Input records START

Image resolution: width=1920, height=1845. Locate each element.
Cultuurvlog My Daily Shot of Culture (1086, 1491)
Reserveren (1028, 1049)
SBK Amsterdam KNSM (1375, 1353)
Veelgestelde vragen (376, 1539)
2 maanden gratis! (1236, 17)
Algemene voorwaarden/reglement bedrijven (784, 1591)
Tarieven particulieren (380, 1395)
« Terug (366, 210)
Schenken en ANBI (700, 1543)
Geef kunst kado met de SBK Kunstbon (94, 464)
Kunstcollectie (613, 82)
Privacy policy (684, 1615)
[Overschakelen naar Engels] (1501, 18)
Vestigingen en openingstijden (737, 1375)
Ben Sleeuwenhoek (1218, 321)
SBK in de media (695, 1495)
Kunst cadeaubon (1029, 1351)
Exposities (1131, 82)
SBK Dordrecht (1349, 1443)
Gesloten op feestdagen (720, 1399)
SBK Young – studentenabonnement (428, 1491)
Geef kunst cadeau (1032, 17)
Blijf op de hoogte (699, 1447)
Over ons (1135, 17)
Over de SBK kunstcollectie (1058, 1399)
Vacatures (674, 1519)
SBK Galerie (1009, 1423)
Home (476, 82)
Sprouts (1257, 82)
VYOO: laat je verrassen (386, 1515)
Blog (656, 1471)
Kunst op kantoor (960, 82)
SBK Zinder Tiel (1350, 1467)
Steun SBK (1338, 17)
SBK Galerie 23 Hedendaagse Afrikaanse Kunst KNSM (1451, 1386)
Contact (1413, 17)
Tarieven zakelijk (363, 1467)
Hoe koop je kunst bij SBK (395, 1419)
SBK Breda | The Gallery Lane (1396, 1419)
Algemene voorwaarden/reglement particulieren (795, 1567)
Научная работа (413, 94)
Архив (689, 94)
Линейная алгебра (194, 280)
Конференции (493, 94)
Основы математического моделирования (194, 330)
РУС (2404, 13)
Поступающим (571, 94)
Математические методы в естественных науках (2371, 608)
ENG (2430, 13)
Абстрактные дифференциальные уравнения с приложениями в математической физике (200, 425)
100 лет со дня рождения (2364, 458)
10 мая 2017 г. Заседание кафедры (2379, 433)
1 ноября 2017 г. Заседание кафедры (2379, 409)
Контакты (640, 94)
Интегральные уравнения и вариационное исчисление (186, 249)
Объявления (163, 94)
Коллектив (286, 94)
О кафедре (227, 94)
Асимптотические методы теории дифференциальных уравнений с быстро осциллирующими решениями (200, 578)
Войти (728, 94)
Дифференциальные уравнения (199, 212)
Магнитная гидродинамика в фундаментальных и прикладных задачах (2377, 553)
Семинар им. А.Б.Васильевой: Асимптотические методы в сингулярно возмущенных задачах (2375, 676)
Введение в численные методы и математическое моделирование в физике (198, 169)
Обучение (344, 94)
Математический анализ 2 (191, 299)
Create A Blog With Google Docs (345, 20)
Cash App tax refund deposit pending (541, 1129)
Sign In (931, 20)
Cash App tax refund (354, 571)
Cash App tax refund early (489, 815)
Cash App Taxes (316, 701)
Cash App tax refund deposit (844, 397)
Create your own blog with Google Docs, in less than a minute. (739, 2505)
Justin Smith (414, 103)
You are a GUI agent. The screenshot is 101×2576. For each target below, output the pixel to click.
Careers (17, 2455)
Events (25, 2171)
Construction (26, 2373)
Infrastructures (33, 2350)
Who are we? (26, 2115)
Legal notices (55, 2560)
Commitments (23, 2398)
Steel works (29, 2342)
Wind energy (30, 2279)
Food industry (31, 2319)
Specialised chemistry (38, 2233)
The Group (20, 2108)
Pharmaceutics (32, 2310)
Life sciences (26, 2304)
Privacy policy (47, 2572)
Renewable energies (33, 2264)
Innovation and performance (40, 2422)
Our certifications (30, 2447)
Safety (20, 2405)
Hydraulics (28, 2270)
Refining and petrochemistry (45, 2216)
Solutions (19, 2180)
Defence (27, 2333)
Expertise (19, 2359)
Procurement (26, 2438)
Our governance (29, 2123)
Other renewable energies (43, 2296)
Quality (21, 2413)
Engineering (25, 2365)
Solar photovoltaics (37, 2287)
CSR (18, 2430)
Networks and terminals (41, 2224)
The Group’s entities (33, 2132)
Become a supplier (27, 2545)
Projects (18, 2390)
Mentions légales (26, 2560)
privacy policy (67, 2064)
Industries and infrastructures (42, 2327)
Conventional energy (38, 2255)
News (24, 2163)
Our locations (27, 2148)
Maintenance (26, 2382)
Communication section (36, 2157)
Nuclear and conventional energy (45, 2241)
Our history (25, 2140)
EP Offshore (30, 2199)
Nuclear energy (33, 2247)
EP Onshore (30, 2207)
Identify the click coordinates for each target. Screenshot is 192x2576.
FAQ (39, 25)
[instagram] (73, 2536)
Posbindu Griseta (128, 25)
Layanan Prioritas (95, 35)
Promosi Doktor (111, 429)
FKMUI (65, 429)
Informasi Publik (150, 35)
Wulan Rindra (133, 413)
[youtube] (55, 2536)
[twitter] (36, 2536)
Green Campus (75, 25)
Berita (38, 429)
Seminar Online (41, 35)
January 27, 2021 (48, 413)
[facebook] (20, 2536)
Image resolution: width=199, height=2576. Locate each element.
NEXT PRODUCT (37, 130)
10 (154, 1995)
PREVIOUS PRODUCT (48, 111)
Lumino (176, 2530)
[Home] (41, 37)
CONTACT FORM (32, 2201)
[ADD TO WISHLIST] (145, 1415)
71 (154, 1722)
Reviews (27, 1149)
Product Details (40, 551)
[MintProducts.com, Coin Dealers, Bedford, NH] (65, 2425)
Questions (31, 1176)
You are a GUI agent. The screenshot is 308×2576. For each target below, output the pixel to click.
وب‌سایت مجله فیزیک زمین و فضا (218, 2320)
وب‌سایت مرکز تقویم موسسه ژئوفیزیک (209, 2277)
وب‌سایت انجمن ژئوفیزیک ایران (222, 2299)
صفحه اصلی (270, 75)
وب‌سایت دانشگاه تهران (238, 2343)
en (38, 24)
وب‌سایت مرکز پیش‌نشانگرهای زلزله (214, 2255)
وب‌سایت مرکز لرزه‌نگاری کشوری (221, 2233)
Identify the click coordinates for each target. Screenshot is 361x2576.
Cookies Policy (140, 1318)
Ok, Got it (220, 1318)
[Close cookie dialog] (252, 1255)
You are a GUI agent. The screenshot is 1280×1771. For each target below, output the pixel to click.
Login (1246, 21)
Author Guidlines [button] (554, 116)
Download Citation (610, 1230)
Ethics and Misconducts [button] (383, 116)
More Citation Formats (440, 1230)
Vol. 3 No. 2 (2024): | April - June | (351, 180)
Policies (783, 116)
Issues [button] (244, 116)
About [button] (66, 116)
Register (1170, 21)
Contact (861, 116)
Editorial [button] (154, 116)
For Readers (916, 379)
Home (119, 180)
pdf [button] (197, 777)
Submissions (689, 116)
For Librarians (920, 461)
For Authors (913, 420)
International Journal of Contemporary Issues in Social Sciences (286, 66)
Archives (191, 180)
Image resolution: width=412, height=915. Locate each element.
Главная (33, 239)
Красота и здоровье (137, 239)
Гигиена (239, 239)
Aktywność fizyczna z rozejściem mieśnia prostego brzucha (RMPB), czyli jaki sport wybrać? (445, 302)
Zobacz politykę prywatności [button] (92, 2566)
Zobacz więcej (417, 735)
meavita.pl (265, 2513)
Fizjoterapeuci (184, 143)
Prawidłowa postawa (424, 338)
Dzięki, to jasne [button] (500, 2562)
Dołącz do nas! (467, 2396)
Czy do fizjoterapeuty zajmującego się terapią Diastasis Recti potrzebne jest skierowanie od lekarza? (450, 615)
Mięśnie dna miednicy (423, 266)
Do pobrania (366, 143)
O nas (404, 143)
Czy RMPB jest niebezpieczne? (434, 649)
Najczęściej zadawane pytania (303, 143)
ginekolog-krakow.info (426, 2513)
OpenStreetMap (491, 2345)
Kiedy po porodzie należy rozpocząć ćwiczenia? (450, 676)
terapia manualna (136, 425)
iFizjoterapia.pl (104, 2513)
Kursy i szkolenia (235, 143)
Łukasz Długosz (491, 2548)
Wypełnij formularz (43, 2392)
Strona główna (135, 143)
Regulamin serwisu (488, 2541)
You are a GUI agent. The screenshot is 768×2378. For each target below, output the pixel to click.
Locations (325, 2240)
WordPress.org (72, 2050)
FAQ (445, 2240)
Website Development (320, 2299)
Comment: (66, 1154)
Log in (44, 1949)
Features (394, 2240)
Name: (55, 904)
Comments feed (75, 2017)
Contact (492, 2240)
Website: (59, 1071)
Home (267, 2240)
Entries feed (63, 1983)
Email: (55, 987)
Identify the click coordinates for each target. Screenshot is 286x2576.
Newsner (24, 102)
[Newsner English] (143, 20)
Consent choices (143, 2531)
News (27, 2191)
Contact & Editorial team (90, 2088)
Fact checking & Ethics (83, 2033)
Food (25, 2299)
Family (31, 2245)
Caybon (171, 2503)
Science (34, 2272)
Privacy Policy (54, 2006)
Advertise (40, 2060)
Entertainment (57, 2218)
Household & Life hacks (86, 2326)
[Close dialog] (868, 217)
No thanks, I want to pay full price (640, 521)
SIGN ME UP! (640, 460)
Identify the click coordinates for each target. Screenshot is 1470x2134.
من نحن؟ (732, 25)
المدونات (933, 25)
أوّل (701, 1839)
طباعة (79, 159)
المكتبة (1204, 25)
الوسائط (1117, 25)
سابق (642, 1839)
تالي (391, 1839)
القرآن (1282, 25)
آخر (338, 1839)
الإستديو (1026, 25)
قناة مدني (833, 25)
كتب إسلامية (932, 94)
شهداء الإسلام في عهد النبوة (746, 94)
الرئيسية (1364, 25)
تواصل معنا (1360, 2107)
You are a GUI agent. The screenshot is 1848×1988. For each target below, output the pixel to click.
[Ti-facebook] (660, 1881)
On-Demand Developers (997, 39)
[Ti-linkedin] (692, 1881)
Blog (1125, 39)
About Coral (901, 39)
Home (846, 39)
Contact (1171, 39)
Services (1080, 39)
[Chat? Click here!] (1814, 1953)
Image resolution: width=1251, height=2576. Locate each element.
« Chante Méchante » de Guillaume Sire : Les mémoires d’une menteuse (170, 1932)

Input records END

▶ _Exercise description_
For this exercise, please output exactly the lines above starting at the line with "Линейная алгебра (194, 280)" and ending at the line with "О кафедре (227, 94)", ends included.

▶ _Result of the exercise_
Линейная алгебра (194, 280)
Конференции (493, 94)
Основы математического моделирования (194, 330)
РУС (2404, 13)
Поступающим (571, 94)
Математические методы в естественных науках (2371, 608)
ENG (2430, 13)
Абстрактные дифференциальные уравнения с приложениями в математической физике (200, 425)
100 лет со дня рождения (2364, 458)
10 мая 2017 г. Заседание кафедры (2379, 433)
1 ноября 2017 г. Заседание кафедры (2379, 409)
Контакты (640, 94)
Интегральные уравнения и вариационное исчисление (186, 249)
Объявления (163, 94)
Коллектив (286, 94)
О кафедре (227, 94)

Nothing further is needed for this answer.